CGN-schorsenerencollectie
Sinds 2010 beheert CGN een collectie schorseneren (Scorzonera hispanica), bestaande uit oude rassen en verzamelde accessies. De verwante haverwortel (Tragopogon porrifolius) behoort ook tot deze collectie.
Geschiedenis
Schorseneren behoren tot de ‘vergeten groenten’. Tot de Tweede Wereldoorlog werden ze veel gegeten in Nederland, maar vanwege de arbeidsintensieve bereiding – het schillen veroorzaakt kleverig melksap – is de groente daarna minder populair geworden. Vanuit historisch-cultureel oogpunt is CGN begonnen met het verzamelen en conserveren van deze gewassoort.
De collectie is gestart met beschikbare accessies uit Europese genenbanken en werkcollecties van veredelingsbedrijven. CGN verwierf vijftien Nederlandse en zeven Belgische rassen, evenals enkele rassen uit Oost-Europa. Daarnaast werden in 2014 en 2015 in Nederland ook accessies van Scorzonera hispanica en verwante soorten zoals Tragopogon porrifolius ssp. porrifolius (haverwortel) verzameld. Na succesvolle regeneratie is het materiaal beschikbaar voor onderzoek en veredeling. De collectie omvat momenteel ruim 30 accessies.
Samenstelling
Het geslacht Scorzonera omvat ongeveer 175 soorten, waarvan Scorzonera hispanica de enige is die wordt geteeld als voedselgewas.
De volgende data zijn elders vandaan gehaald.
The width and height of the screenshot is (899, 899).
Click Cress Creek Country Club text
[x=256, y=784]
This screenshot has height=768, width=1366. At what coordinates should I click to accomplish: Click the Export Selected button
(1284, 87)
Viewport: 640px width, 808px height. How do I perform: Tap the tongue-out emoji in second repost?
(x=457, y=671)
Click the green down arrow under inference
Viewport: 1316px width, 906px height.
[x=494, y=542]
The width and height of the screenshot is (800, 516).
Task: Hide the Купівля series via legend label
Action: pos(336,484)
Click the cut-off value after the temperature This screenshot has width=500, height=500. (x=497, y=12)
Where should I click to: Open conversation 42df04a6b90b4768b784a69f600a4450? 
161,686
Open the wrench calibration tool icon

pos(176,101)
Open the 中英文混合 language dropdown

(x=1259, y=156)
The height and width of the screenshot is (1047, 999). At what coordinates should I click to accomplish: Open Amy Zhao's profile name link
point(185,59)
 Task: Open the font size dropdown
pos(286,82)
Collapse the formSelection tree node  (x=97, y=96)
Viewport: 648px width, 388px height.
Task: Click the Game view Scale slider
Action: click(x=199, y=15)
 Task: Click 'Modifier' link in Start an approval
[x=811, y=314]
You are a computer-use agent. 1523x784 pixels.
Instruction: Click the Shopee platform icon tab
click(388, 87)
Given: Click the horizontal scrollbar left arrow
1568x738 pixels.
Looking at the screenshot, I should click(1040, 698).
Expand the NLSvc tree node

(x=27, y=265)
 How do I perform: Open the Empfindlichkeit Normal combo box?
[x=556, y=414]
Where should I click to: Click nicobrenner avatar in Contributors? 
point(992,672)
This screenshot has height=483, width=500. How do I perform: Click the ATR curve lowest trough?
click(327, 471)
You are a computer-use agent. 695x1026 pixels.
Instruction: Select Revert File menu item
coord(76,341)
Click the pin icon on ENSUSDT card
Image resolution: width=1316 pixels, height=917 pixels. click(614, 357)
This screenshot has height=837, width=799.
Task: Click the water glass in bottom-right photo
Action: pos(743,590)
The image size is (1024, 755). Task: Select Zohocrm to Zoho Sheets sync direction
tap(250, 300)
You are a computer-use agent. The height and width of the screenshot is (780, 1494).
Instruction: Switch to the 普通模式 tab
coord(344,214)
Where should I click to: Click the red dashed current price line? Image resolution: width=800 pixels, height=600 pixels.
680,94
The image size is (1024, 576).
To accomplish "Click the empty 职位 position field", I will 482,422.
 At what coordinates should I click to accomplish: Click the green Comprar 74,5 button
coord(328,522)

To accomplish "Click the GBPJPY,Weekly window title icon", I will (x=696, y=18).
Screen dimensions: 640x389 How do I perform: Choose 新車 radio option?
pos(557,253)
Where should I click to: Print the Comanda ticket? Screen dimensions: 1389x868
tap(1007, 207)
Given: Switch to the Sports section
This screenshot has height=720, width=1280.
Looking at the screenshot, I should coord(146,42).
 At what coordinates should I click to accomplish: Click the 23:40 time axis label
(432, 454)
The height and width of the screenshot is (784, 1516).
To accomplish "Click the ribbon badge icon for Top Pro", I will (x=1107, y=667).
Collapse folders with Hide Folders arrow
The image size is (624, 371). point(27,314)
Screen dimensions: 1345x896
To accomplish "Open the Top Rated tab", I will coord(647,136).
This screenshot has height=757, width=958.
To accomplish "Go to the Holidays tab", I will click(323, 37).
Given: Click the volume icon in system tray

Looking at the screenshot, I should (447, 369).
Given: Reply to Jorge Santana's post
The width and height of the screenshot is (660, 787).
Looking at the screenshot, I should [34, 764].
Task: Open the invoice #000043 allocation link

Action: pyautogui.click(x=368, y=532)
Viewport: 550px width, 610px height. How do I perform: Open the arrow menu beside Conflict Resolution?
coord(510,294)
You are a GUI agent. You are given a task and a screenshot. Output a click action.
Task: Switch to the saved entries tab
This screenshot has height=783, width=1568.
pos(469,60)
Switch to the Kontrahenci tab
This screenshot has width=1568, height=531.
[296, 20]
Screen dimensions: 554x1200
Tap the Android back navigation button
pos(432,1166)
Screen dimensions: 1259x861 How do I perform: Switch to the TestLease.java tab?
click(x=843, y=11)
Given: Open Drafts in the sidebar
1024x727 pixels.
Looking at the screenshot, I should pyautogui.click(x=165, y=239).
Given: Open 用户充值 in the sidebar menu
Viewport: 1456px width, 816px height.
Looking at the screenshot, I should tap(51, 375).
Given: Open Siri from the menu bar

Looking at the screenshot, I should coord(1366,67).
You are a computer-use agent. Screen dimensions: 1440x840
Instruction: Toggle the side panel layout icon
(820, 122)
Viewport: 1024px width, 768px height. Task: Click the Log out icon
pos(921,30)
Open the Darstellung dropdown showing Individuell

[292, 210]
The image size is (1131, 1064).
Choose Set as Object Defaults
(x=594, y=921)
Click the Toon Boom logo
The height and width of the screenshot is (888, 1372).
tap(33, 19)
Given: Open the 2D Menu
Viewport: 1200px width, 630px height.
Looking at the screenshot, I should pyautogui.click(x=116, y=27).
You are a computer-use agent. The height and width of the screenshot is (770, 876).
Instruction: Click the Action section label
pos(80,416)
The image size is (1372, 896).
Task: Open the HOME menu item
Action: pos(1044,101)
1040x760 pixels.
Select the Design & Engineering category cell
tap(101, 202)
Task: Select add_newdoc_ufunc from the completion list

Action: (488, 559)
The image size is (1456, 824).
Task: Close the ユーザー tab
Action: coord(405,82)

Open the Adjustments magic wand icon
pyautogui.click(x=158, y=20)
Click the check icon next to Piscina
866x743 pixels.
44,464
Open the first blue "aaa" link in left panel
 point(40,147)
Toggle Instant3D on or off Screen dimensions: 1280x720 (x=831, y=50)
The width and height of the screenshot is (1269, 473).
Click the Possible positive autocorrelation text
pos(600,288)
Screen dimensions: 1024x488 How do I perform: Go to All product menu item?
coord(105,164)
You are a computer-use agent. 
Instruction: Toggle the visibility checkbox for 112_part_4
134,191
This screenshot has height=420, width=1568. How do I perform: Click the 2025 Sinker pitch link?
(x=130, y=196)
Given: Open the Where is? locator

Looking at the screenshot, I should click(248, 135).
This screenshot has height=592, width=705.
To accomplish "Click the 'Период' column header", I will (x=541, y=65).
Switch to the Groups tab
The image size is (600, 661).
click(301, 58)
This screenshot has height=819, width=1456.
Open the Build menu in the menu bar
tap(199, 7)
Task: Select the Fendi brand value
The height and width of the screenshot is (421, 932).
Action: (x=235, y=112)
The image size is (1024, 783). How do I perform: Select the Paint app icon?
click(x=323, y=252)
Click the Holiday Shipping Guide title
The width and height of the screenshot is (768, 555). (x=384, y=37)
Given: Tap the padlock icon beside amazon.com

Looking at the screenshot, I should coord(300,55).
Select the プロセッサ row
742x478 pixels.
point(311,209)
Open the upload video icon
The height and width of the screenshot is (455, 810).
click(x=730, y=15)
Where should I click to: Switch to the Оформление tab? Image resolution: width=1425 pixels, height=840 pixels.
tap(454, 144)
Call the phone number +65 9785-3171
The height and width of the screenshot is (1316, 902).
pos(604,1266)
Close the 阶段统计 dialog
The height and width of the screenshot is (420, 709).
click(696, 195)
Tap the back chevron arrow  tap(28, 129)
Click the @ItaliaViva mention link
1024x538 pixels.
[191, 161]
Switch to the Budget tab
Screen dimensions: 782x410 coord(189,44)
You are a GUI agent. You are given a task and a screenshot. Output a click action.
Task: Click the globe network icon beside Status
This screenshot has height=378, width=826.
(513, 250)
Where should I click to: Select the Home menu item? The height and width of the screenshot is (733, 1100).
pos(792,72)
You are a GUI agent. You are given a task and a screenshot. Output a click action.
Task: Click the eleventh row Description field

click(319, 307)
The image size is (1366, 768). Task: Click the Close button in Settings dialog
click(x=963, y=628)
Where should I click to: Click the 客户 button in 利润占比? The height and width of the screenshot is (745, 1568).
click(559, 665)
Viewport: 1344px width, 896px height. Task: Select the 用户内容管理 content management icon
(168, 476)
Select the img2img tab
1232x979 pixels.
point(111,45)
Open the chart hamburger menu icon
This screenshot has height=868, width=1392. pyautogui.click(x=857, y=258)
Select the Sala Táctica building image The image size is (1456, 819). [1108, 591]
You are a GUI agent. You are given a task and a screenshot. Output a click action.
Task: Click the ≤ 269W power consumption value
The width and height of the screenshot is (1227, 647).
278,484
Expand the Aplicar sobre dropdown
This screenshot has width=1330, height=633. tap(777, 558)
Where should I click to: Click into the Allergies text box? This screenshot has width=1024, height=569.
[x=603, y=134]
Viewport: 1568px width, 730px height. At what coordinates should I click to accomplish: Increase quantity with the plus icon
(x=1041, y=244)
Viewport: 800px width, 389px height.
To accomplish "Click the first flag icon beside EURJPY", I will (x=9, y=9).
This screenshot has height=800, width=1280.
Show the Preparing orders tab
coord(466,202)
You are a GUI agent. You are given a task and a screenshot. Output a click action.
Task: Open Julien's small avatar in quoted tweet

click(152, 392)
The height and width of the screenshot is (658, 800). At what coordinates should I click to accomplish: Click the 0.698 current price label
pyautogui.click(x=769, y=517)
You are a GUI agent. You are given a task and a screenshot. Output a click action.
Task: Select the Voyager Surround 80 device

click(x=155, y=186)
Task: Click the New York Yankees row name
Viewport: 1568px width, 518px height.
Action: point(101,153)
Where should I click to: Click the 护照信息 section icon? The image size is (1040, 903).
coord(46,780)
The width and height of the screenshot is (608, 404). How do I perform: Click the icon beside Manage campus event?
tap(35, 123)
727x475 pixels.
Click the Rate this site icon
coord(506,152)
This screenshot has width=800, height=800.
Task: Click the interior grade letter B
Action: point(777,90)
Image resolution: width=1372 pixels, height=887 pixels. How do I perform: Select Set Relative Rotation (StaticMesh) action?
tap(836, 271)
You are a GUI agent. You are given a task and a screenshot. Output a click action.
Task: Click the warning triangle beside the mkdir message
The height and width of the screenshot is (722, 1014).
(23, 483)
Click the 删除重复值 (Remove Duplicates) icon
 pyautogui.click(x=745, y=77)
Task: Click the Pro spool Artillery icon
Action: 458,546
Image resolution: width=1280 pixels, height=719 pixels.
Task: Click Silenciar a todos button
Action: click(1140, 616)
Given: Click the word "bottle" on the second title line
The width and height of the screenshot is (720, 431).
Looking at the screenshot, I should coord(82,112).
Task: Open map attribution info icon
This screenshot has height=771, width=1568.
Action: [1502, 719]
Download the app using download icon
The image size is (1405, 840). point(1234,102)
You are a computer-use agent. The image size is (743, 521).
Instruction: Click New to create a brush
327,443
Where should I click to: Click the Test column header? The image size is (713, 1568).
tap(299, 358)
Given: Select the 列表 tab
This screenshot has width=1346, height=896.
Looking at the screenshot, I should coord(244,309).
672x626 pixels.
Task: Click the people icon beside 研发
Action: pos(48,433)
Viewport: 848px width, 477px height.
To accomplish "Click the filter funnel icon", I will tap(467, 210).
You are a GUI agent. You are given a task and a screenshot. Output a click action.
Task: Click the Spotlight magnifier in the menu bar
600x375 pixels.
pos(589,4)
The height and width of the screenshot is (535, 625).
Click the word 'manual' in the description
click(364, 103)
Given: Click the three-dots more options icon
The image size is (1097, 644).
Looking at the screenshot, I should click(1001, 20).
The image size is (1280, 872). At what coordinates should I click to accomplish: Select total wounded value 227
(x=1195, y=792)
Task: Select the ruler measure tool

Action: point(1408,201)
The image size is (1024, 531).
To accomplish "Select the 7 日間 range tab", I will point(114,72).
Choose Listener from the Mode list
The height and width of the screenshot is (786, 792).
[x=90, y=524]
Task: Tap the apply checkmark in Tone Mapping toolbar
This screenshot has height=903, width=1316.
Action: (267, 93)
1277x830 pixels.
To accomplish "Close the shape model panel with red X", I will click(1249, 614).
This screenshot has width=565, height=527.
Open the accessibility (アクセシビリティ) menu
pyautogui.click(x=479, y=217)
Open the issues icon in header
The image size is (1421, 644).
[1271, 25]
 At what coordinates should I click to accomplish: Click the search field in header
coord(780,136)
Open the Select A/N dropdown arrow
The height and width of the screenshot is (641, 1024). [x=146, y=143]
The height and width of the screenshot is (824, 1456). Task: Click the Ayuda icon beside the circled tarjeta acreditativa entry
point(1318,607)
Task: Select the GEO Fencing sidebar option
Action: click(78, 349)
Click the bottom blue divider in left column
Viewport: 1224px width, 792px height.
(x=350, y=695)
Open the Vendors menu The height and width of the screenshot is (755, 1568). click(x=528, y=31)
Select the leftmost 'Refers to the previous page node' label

Schorseneren zijn oorspronkelijk afkomstig uit Zuid-Europa en het Nabije Oosten en worden sinds de 17e eeuw in West-Europa verbouwd. België heeft momenteel het grootste areaal schorseneren. In Nederland is het aantal beschikbare rassen beperkt, en er zijn geen commerciële cultivars veredeld. Daarom blijft de CGN-collectie relatief klein.
Naast schorseneren omvat de collectie ook haverwortel (Tragopogon porrifolius ssp. porrifolius), een nauw verwante soort die vroeger werd geteeld onder de namen boksbaard en paarse morgenster.
Regeneratie en onderhoud
Schorseneren zijn een tweejarig kruisbestuivend gewas, wat betekent dat de planten in het eerste jaar wortels vormen en pas in het tweede jaar bloeien en zaad produceren. De regeneratie begint in april, wanneer de zaden in trays in de kas worden gezaaid. Na ongeveer vijf weken worden de jonge planten uitgeplant op het veld, waar ze zich verder ontwikkelen. Hiervoor worden ongeveer 50 planten gebruikt per accessie, om genetische diversiteit binnen een accessie te behouden. In het eerste jaar bloeien de meeste planten niet, waardoor isolatie nog niet noodzakelijk is. In november worden de wortels geoogst en gedurende de winter bewaard bij een temperatuur van 4 °C.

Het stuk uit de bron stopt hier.